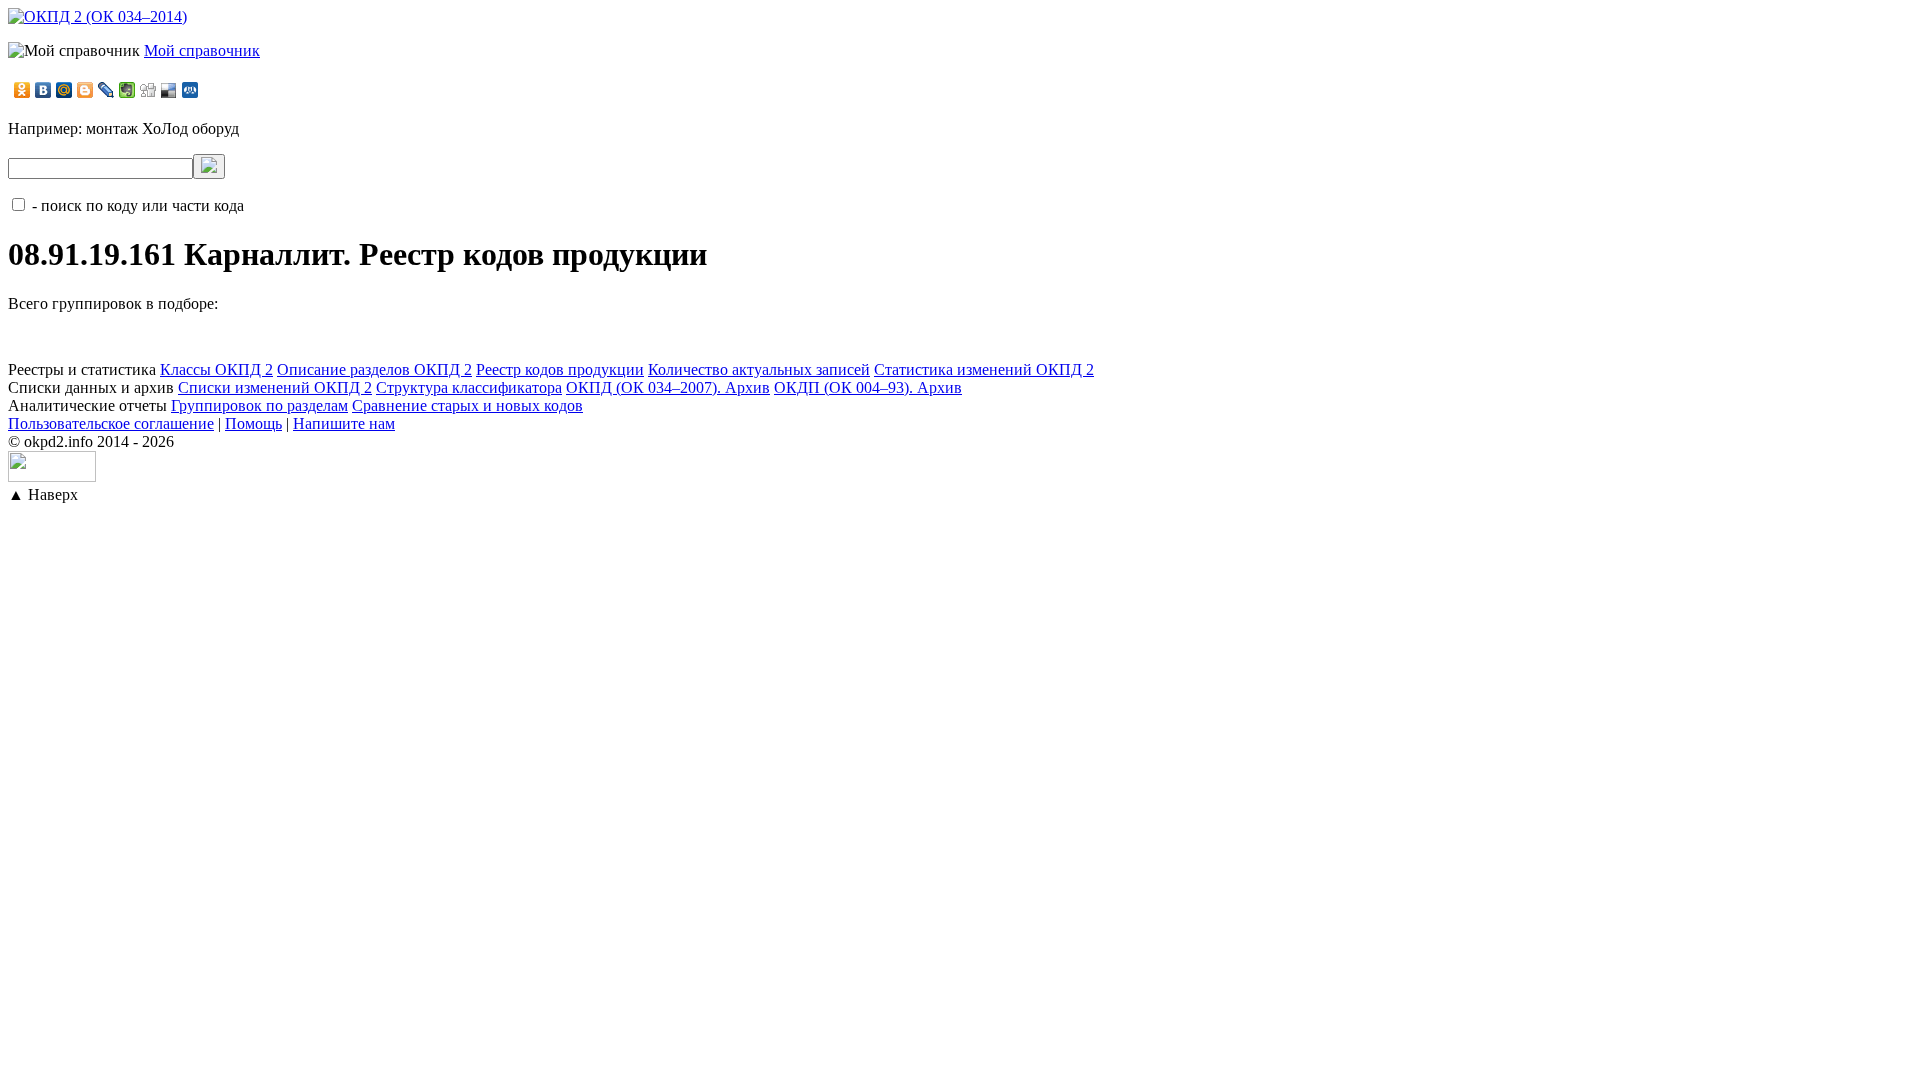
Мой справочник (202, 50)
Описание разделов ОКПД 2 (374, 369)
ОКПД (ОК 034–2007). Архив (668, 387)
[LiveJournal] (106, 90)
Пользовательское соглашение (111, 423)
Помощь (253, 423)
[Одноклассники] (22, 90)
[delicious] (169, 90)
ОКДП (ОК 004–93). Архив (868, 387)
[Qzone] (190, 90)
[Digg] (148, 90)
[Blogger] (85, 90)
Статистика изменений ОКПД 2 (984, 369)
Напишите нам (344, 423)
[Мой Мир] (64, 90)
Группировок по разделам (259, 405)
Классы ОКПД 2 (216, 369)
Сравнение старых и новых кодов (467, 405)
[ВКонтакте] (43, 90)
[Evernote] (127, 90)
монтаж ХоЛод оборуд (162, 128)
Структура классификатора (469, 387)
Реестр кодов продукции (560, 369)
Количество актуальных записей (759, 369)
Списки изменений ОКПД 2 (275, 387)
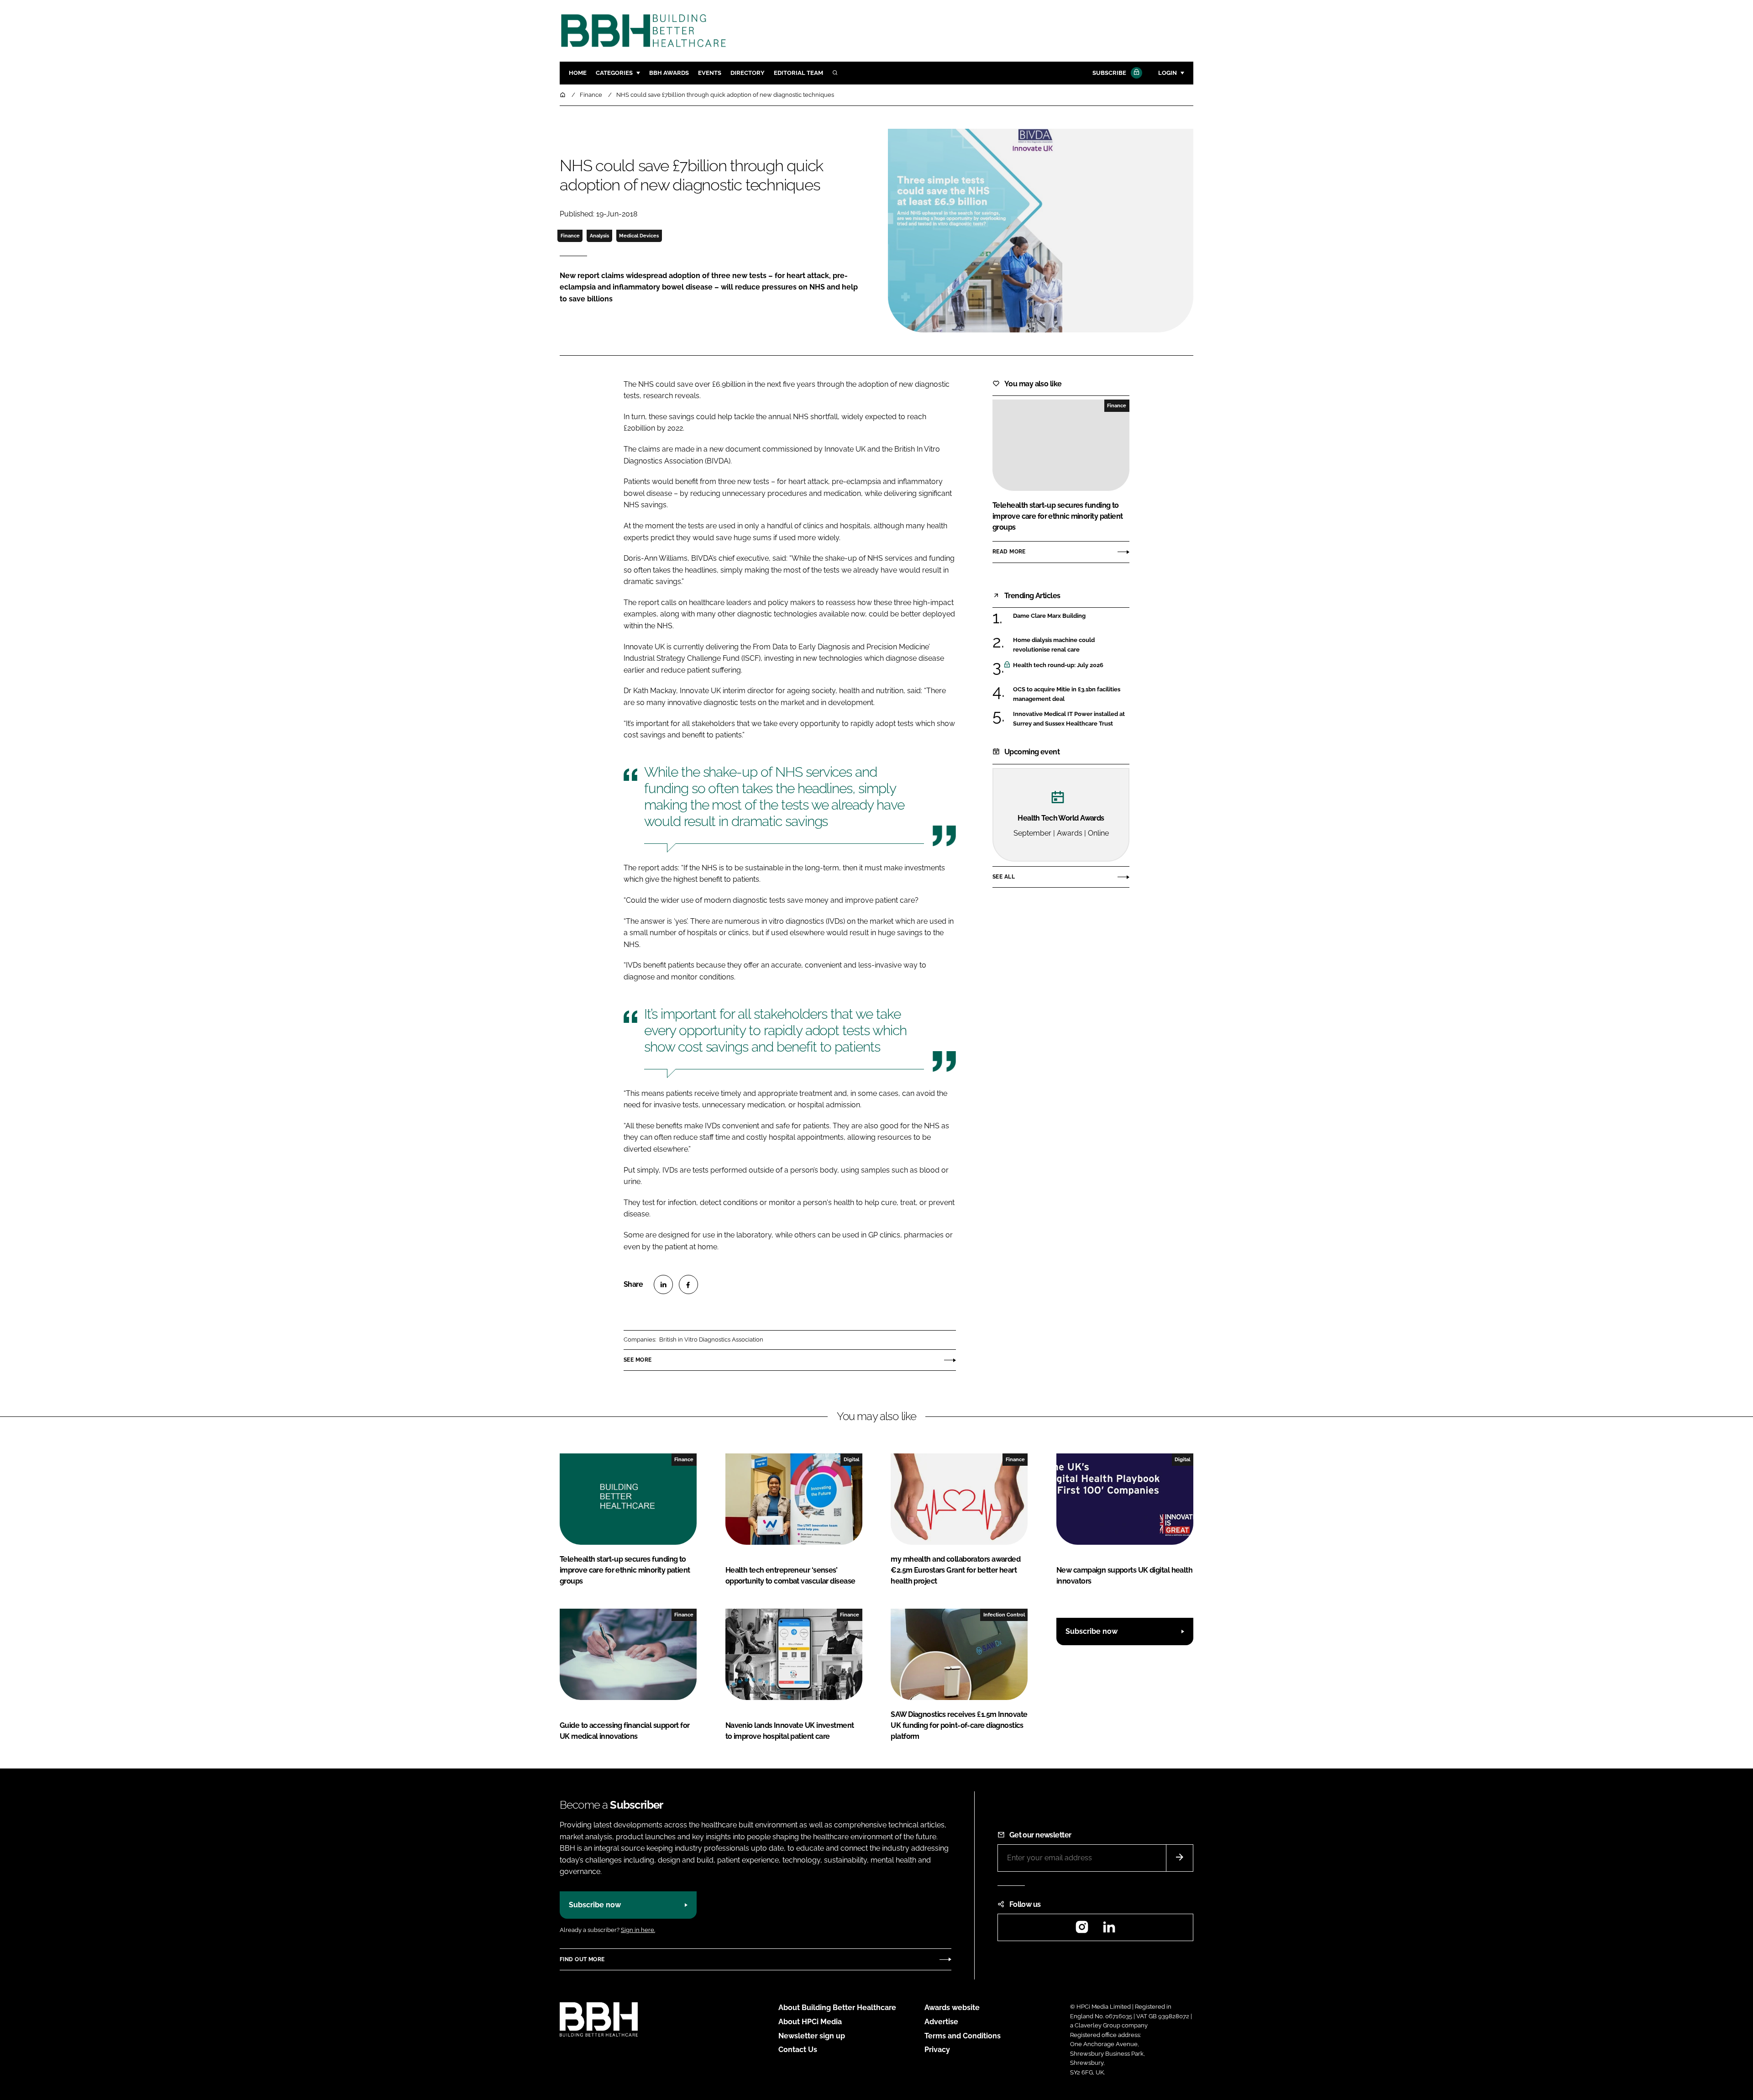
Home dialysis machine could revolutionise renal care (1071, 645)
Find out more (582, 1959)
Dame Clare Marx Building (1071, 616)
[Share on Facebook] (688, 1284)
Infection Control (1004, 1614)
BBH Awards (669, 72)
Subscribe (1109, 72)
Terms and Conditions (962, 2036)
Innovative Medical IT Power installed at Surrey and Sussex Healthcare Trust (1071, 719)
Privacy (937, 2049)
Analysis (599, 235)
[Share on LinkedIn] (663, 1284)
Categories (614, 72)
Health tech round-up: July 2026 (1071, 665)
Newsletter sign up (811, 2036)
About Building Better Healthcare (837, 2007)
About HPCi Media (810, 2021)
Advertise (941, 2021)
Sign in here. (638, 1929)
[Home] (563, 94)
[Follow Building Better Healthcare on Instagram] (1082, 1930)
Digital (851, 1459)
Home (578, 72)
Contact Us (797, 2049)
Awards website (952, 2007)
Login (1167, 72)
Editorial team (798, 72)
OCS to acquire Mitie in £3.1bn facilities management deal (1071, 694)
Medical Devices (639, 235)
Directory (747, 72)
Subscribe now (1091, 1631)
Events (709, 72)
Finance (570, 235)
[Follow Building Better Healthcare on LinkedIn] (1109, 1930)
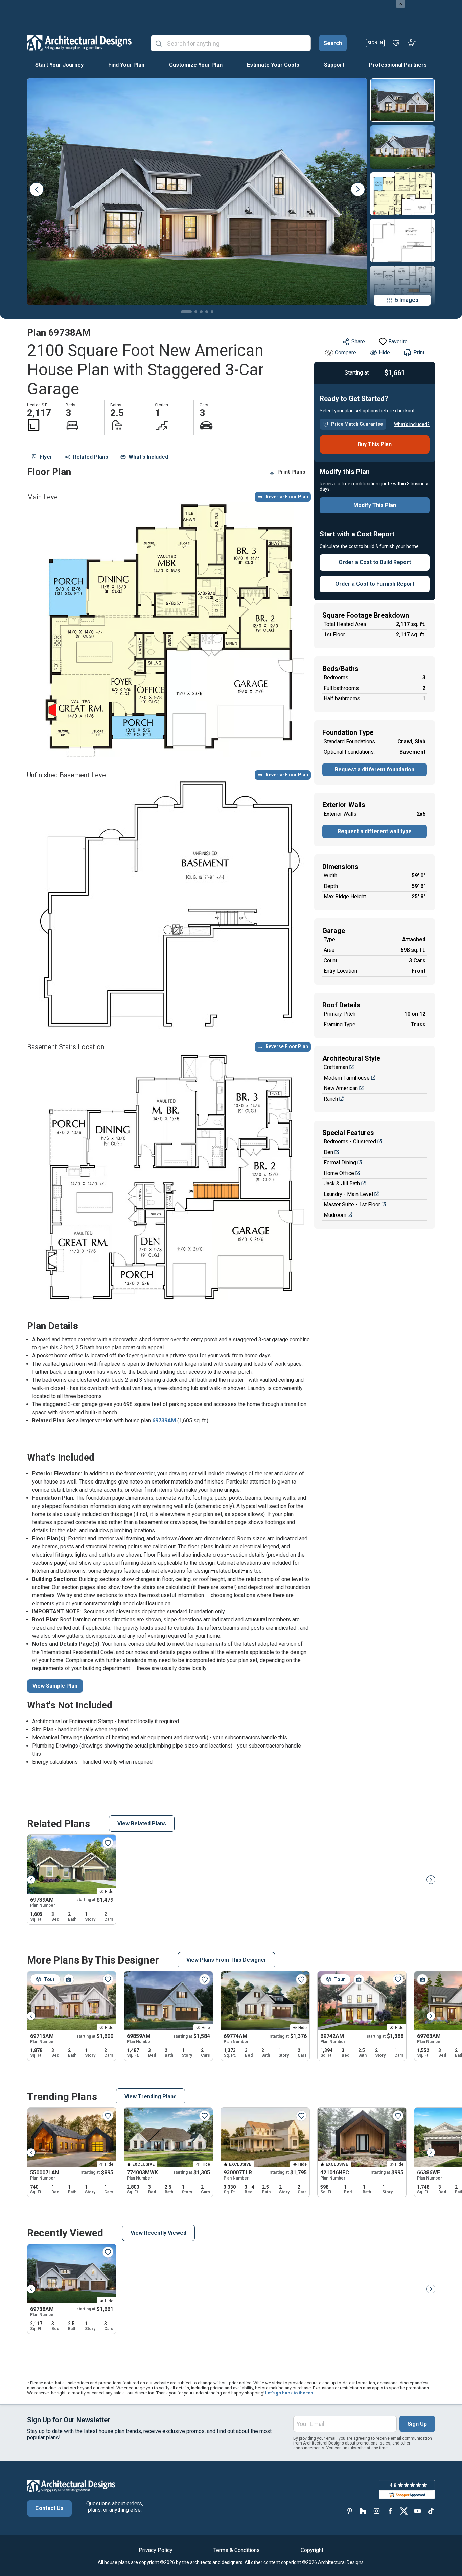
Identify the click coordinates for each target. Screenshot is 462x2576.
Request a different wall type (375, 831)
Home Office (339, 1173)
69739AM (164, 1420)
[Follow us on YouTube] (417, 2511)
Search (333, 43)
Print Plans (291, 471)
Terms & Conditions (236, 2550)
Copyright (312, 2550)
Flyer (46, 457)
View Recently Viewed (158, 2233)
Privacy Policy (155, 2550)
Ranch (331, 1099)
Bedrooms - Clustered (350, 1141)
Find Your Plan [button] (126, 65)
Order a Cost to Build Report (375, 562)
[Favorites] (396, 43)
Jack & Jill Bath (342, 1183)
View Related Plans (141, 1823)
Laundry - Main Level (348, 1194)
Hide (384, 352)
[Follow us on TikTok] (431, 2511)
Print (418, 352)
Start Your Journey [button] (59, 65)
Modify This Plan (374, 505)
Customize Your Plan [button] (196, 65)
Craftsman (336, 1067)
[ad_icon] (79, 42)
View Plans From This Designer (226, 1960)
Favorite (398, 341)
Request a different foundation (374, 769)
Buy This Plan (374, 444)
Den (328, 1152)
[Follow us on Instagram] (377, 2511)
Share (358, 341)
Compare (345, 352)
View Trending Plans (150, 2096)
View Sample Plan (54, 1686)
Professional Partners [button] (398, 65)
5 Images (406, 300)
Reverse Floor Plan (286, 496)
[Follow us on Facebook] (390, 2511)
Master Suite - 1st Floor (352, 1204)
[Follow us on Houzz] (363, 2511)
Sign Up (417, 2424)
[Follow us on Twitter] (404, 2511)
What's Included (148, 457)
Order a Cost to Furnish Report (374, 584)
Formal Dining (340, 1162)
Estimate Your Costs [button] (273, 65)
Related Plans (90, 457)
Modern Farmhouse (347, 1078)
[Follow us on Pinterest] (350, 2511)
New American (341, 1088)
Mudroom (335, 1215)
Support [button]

- _Exercise directions_: Go from the first line of the data above to the line containing "Flyer (46, 457)" and retype exactly those lines, both included, but none of the pictures.

- _Task response_:
Мой справочник (202, 50)
Описание разделов ОКПД 2 (374, 369)
ОКПД (ОК 034–2007). Архив (668, 387)
[LiveJournal] (106, 90)
Пользовательское соглашение (111, 423)
Помощь (253, 423)
[Одноклассники] (22, 90)
[delicious] (169, 90)
ОКДП (ОК 004–93). Архив (868, 387)
[Qzone] (190, 90)
[Digg] (148, 90)
[Blogger] (85, 90)
Статистика изменений ОКПД 2 (984, 369)
Напишите нам (344, 423)
[Мой Мир] (64, 90)
Группировок по разделам (259, 405)
Классы ОКПД 2 (216, 369)
Сравнение старых и новых кодов (467, 405)
[ВКонтакте] (43, 90)
[Evernote] (127, 90)
монтаж ХоЛод оборуд (162, 128)
Структура классификатора (469, 387)
Реестр кодов продукции (560, 369)
Количество актуальных записей (759, 369)
Списки изменений ОКПД 2 (275, 387)
Home dialysis machine could revolutionise renal care (1071, 645)
Find out more (582, 1959)
Dame Clare Marx Building (1071, 616)
[Share on Facebook] (688, 1284)
Infection Control (1004, 1614)
BBH Awards (669, 72)
Subscribe (1109, 72)
Terms and Conditions (962, 2036)
Innovative Medical IT Power installed at Surrey and Sussex Healthcare Trust (1071, 719)
Privacy (937, 2049)
Analysis (599, 235)
[Share on LinkedIn] (663, 1284)
Categories (614, 72)
Health tech round-up: July 2026 (1071, 665)
Newsletter sign up (811, 2036)
About Building Better Healthcare (837, 2007)
About HPCi Media (810, 2021)
Advertise (941, 2021)
Sign in here. (638, 1929)
[Home] (563, 94)
[Follow Building Better Healthcare on Instagram] (1082, 1930)
Digital (851, 1459)
Home (578, 72)
Contact Us (797, 2049)
Awards website (952, 2007)
Login (1167, 72)
Editorial team (798, 72)
OCS to acquire Mitie in £3.1bn facilities management deal (1071, 694)
Medical Devices (639, 235)
Directory (747, 72)
Subscribe now (1091, 1631)
Events (709, 72)
Finance (570, 235)
[Follow Building Better Healthcare on LinkedIn] (1109, 1930)
Identify the click coordinates for each target. Screenshot is 462x2576.
Request a different wall type (375, 831)
Home Office (339, 1173)
69739AM (164, 1420)
[Follow us on YouTube] (417, 2511)
Search (333, 43)
Print Plans (291, 471)
Terms & Conditions (236, 2550)
Copyright (312, 2550)
Flyer (46, 457)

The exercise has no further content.